A little boy holding an American flag sits with a group of protesters on the front steps of the Mississippi governor’s mansion. The cluster of women and children hold a sign that reads “No More Police Brutality.”
A series of black and white photographs recorded what happened next on that day in 1965 — police officers surrounded the group, and one wrestled away the crying boy’s flag.
As heart-wrenching as it is profoundly symbolic, the sequence captures just one of many tragic, moving and uplifting moments chronicled in “This Light of Ours: Activist Photographers of the Civil Rights Movement,” on display at the Taubman Museum of Art until Jan. 18.
Focused on activism in Mississippi and Alabama from 1963 to 1966, the show depicts acts of bravery in pursuit of equal rights, as well as acts of brutal retaliation from opponents. In one image, two black men sign up to vote despite a sign declaring the names of all registrants will by law be published for two weeks in newspapers. In another, a black college student continues on the “March Against Fear” he started — even after being shot. In others, a white supporter of the civil rights movement recuperates, covered in blood after a beating, and black activists sing together as they march.

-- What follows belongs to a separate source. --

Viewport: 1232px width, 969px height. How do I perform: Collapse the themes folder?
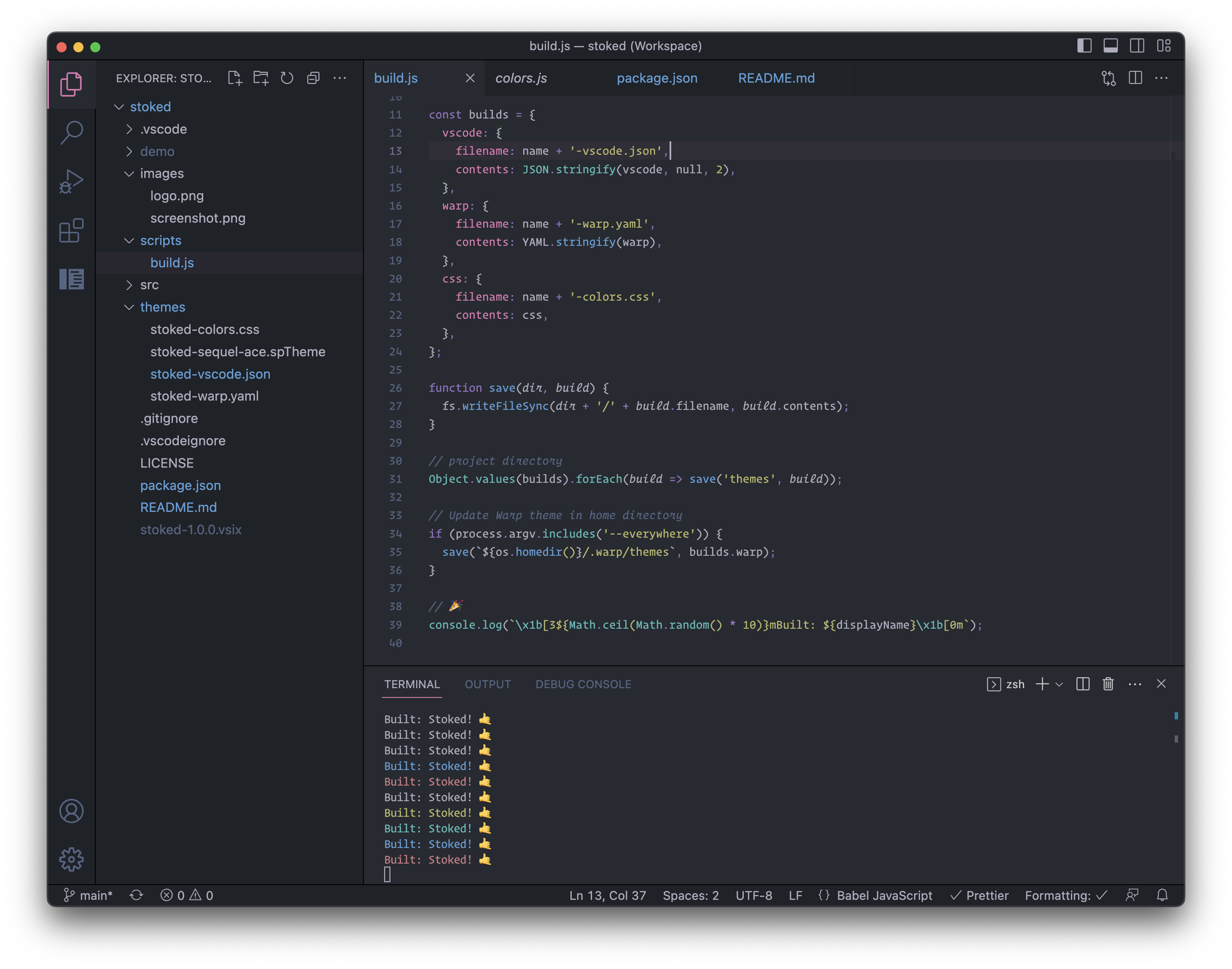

“This is a large endeavor,” said Amy Moorefield, the museum’s deputy director of exhibitions. “This is like a living textbook.”
“This Light of Ours” compiles 157 images taken by nine photographers who actively took part in civil rights movement protests. Seven were members of the Student Nonviolent Coordinating Committee founded in 1960 in North Carolina by college students who organized sit-ins. The photographs taken from inside the movement offer glimpses into important but lesser-known aspects of the struggle.
The Taubman is also hosting a companion exhibition, “A Mosaic of Memories: Recalling Local Voices of the Movement.” Created in collaboration with Roanoke College, the exhibit shares the memories of four black Southwest Virginia residents who lived through the civil rights movement. The museum will present a related talk Thursday at 7 p.m.